California Gov. Jerry Brown has signed a bill that would prevent local governments from banning male circumcision after a spirited attempt by anti-circumcision activists to ban the religious practice in San Francisco and Santa Monica.
The legislation is in response to a popular movement to ban circumcision by getting a proposal to stop the practice on the November 8 ballot. However, the new law that prohibits such a ban takes effect immediately and prevents governments at the local or county level from "restricting the practice of male circumcision" and "declares that the laws affecting male circumcision must have uniform application throughout the state," according to CNN.
The move to ban male circumcision was spearheaded by Matthew Hess, a San Diego-based anti-circumcision activist, or "inactivist," as he and his supporters call themselves. Hess also publishes an online comic book about circumcision which the Anti-Defamation League (ADL) criticized for containing anti-Semitic messages.
The comic, called "Foreskin Man," has a blonde-hair, blue-eyed character as the superhero who tries to stop a diabolical-looking villain named "The Monster Mohel," who goes around cutting the foreskins from 8 day-old babies. A "mohel" is a Jewish person trained to circumcise babies, according to Jewish tradition.
According to The Daily Caller, the ADL has strongly objected to what they considered were "grotesque anti-Semitic imagery and themes."
Hess, however, denied the accusations. "Foreskin Man is neither anti-Semitic nor anti-physician. But those who cut innocent children will be drawn like the villains that they are," he tweeted in June.
According to the New York Times, the ritual also has an emotional aspect: When Nazis tried to separate Jewish children from gentiles, they would check the foreskin.
"People are shocked that it has reached this level because there has never been this kind of a direct assault on a Jewish practice here," said Marc Stern, associate general counsel for the American Jewish Committee, an advocacy group. "This is something that American Jews have always taken for granted - that something that was so contested elsewhere but here, we're safe and we're secure."
However, other proponents of a ban, such as Jena Troutman, insist that it has nothing to do with religion or heritage, but everything to do with stopping the mutilation of babies.
Troutman, a mother of two from Santa Monica who collected the required 6,000 signatures to have the bill put on the November 2012 ballot, said her involvement in the proposal was simply about children's rights, "bodily integrity, and genital autonomy."
However, she ended up dropping her proposal after battling with religious groups became too much for her to handle.
"I don't have the time or the energy to argue with everybody, but you shouldn't go around cutting up your little babies," Troutman said. "Why don't people [expletive] get that? For me, this was never about religion. It was about protecting babies from their parents not knowing that circumcision was started in America to end masturbation," she told Fox News.
"I respect and appreciate the Jewish religion and people's delicate feelings about their religious customs," adding that she had originally wanted to allow a religious exemption for the proposed ban but that it would have been unconstitutional, Fox News reported.
Dr. David Baron, a family physician, certified mohel, and former chief of staff at Santa Monica-U.C.L.A., said that he viewed the effort to ban the procedure as "ridiculous and dishonest," according to the New York Times.

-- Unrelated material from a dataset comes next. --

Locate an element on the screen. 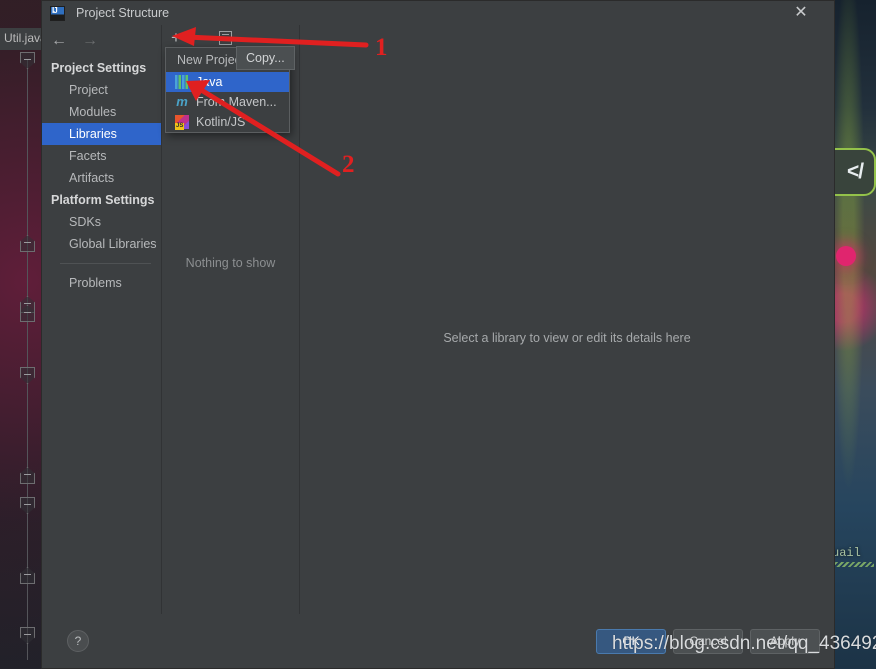  copy-icon is located at coordinates (225, 38).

"To say it is mutilation is wrong from the get-go," Dr. Baron said. "It is a perfectly valid decision to say that it is not what you want for your child. Any doctor who says it is needed is not being honest, but to say that it needs to be banned is shocking."
Circumcision opponents disagree, pointing to cases of injury and death that were the result of the practice. Earlier this year, 2-year-old Jamaal Coleson, Jr. died after an allegedly botched circumcision, according to the New York Post.

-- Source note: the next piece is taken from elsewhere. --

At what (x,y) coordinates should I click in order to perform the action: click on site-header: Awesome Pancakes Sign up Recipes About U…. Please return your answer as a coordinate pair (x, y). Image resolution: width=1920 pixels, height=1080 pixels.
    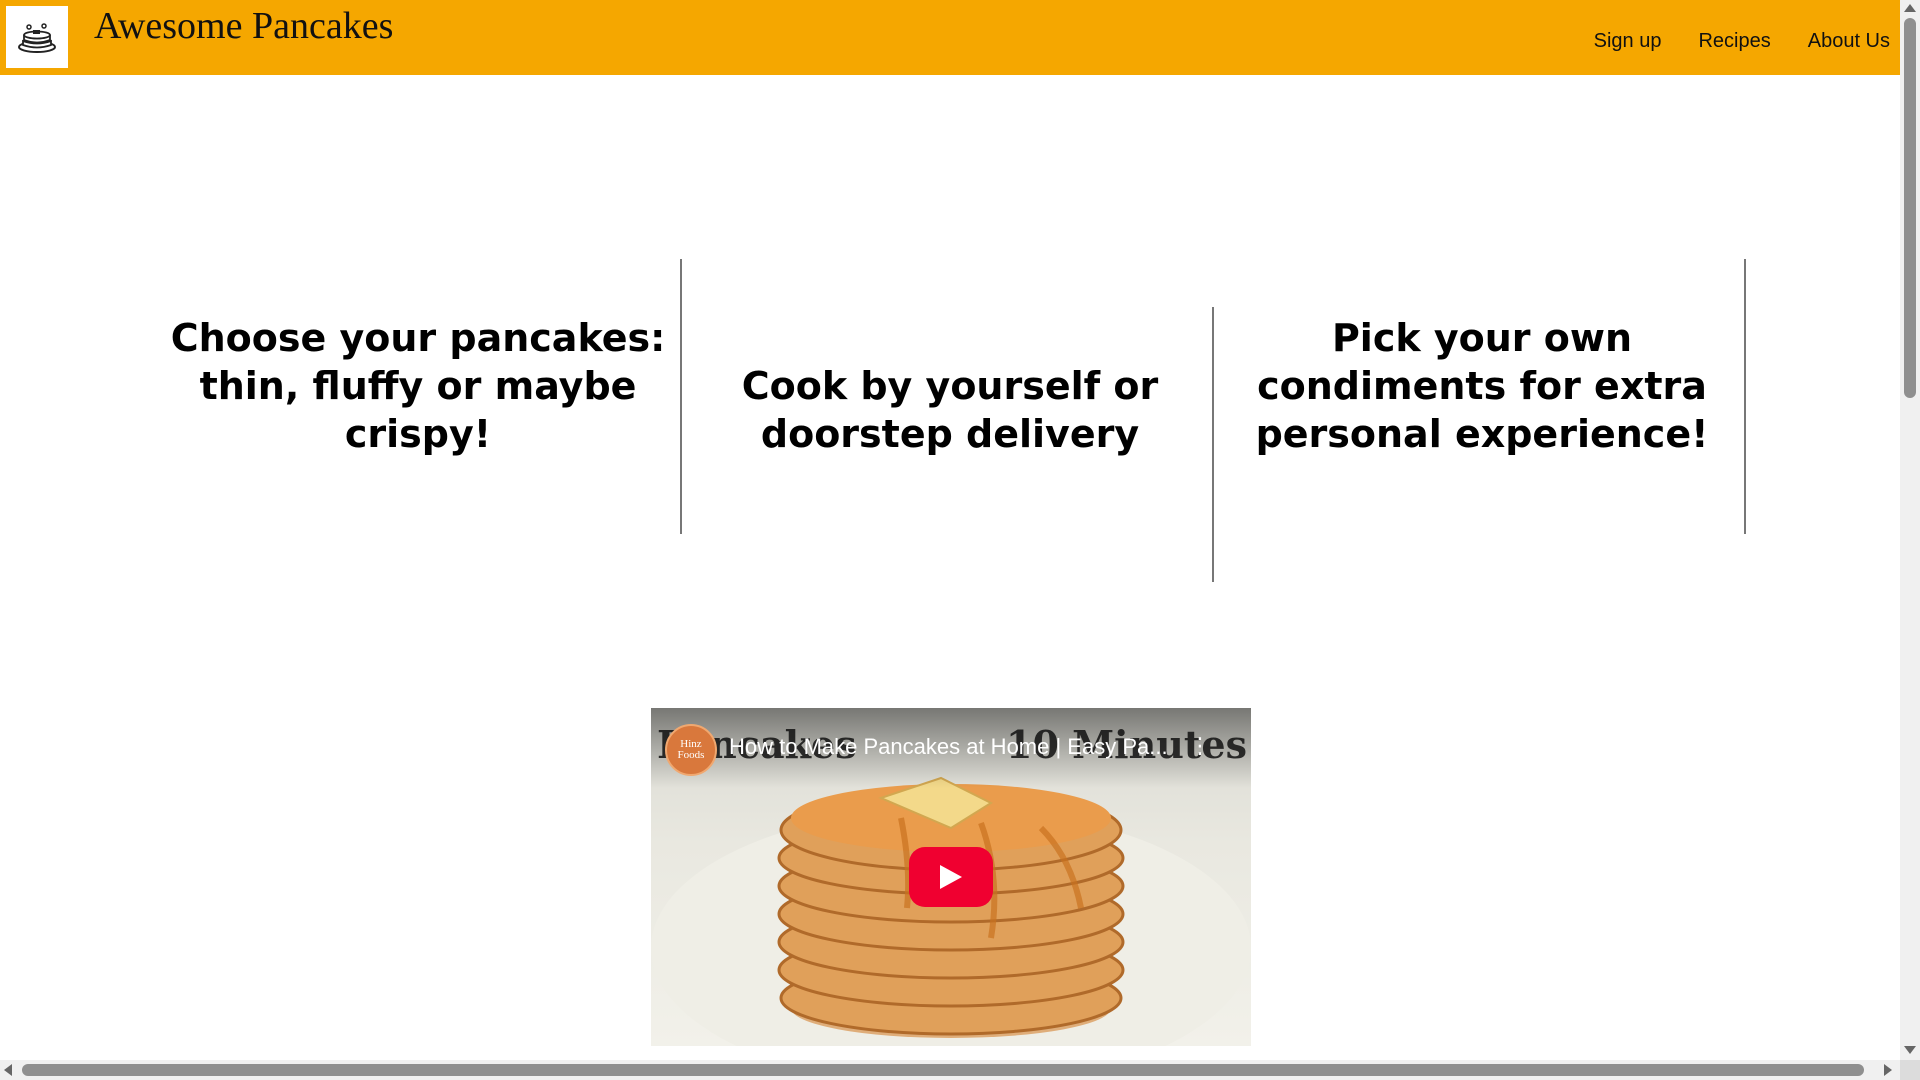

There has also been numerous reports of babies contracting herpes during the practice of "metzitzah b'peh" – a common circumcision ritual in Hasidic Jewish circles that requires the mohel to suck the blood from the wound after the foreskin is cut off.
A study in the journal "Pediatrics" found that several babies had contracted herpes during the ritual, with at least one resulting in death. Other babies suffered brain damage. Herpes can cause potentially severe complications for infants because of their undeveloped immune systems, according to MSNBC.

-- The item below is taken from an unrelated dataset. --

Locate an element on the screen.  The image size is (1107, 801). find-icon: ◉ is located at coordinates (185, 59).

In a study released last year, "Thymos: Journal of Boyhood Studies" estimated that more than 100 baby boys die from circumcision complications each year, including from anesthesia reaction, stroke, hemorrhage, and infection.
However, some believe that circumcision has health benefits. The World Health Organization said in 2007 that circumcision can help prevent HIV infection in men, according to "Scientific American."